Change your growth strategy from incremental to exponential

The prospect of exponential expansion may be both exciting and unsettling for executives of organisations. But expansion does not always have to be exhausting. A rapidly expanding organisation will benefit from prudently planned incremental transformation initiatives. The key to successfully navigating this transition is scalability, and scalability has its origins in thinking.

If you simply hire from inside your organisational chart, you restrict the number of new faces and new ideas you have access to. Although there are a number of benefits associated with recruiting and promoting from within an organisation, it is necessary to recruit from outside the organisation in order to access the extensive talent pool and experience that may be lacking. Scalability is directly correlated to diversity, and making sure that you have the appropriate people in the right roles is an investment that will provide you with a rapid return on your money.

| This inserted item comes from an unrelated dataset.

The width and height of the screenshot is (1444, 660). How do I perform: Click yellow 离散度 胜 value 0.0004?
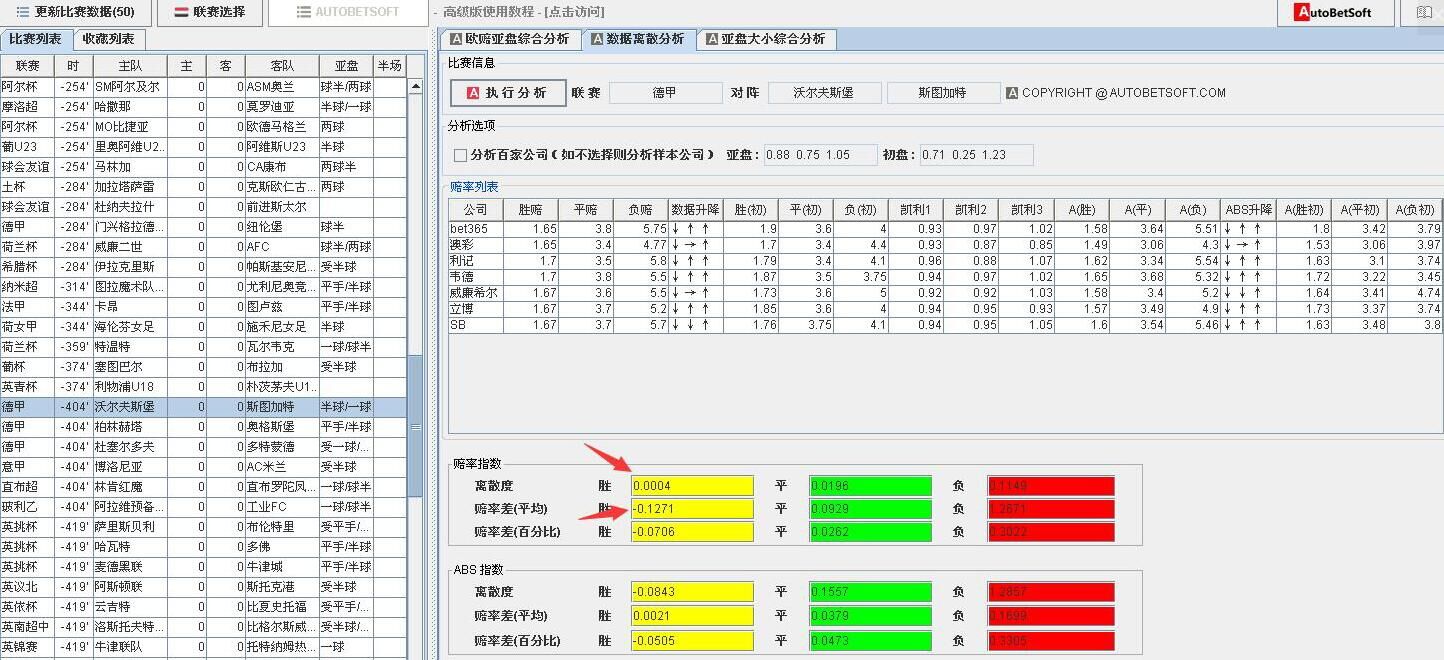(x=692, y=486)
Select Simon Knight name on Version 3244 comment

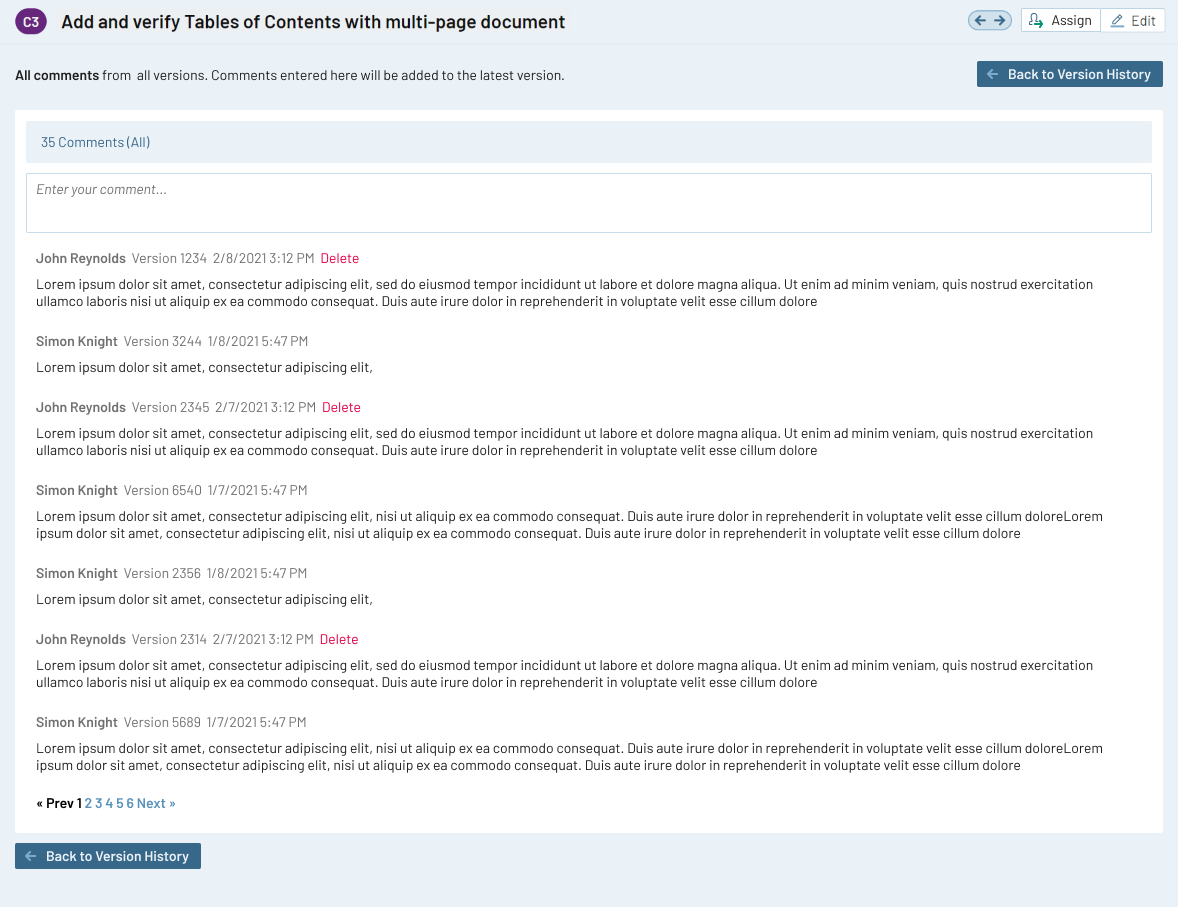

If you are the Chief Executive Officer of an agency, for example, and you are still pitching clients, running new business, handling finances, developing operational efficiencies, planning events, and performing other critical responsibilities, you should give up at least two or three of those responsibilities each year and hire experts in their fields instead. Make them the leaders and owners of these divisions of the company, and treat them as if they were already in these roles. They need your help, but you also need to stay out of their way. It is vital to refrain from thinking of this as a cost and instead consider it an investment. Your capacity to expand the scope of your leadership to include a greater emphasis on development and culture requires that you make better use of the time and space in your head that you have available.

Become replaceable

In the end, being replaceable does not mean that you should actively seek to remove yourself from the workforce self-employment or becoming a consultant. It simply implies that you shouldn’t have two important issues on your plate at any one time. Taking on this method will provide you with flexibility as well as development that is manageable. This way of thinking is not exclusive to CEOs; other leaders who join your organisation should adopt it as well. These leaders should concentrate on the areas in which they excel and look for new opportunities by using the same strategy of shedding.

Businesses get a much-needed boost of oxygen and fuel for their innovation, culture, and creative fires when they bring in outside specialists. It is also a means to tenfold your company, which is something that often seems unattainable. When implemented as a strategy, it results in more simplified branding and better concentration than any one individual could ever be able to deliver whilst steering the ship single-handedly. It is also great tactic to increase the morale, performance, and resilience of your company, to place investment in professionals and promoting a team ethos.